**Auszug:**
········

“Trendig gewandert”
Schnee und Eis waren im herben Wetter des Spätwinters längst noch nicht weggetaut, doch die Wanderfreunde des Steigerwaldklubs Gerolzhofen hielt es nicht länger in den Stuben. Und so konnte Wanderführer Siegfried Brendel am Morgen des 18. Februar am traditionellen Treffpunkt um die 30 wanderwillige Frauen und Männer begrüßen, die sich auf Licht und Luft und einiges mehr freuten.
Manchmal zeigt sich ja auf ganz unspektakuläre Weise, dass kein Widerspruch vorliegt, wenn jemand, der „voll“ im aktuellen Trend ist, ebenso reges Interesse an der Vor- und Frühgeschichte seiner Heimatregion haben kann. Beweis: Wanderführer Brendel hatte einen Weg gewählt, zu dessen Merkmalen viel Wasser und viel Geschichtliches gehört. Lag er damit voll im Trend? Mancher mag das bezweifeln; die heimatlich-historische Dimension aber wäre schon mal erwiesen.
Zieht man desweiteren in Betracht, welchen Namen Brendel seiner Wanderung gegeben hatte, verfliegt auch der letzte Zweifel: Bachgeflüster. Man muss sich hier nicht unbedingt an den Pferdeflüsterer erinnert fühlen. Viel beweiskräftiger ist der jüngst oscarprämiierte Film „The Shape of Water“, von Experten mit „Das Flüstern des Wassers“ übersetzt. Und der Clou: Brendel hatte sich zu einem Zeitpunkt für „Bachgeflüster“ entschieden, als von besagtem Hollywood-Film weit und breit noch nichts zu hören und zu sehen war. Chapeau.

········

**Datenabschnitt:**
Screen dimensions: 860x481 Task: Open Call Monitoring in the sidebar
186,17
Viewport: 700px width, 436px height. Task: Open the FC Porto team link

········

**Schriftliche Aufgabe:**
Beantworte anhand des Auszugs über die Wanderung des Steigerwaldklubs diese Fragen:
(a) Wie viele Frauen und Männer begrüßte Wanderführer Siegfried Brendel am Morgen des 18. Februar?
(b) Welchen Namen hatte Brendel seiner Wanderung gegeben?
(c) Wie wurde der Filmtitel „The Shape of Water“ von Experten übersetzt?

**Vollständige Antwort:**
(a) Er begrüßte um die 30 wanderwillige Frauen und Männer.
(b) Die Wanderung hieß „Bachgeflüster“.
(c) Der Titel wurde mit „Das Flüstern des Wassers“ übersetzt.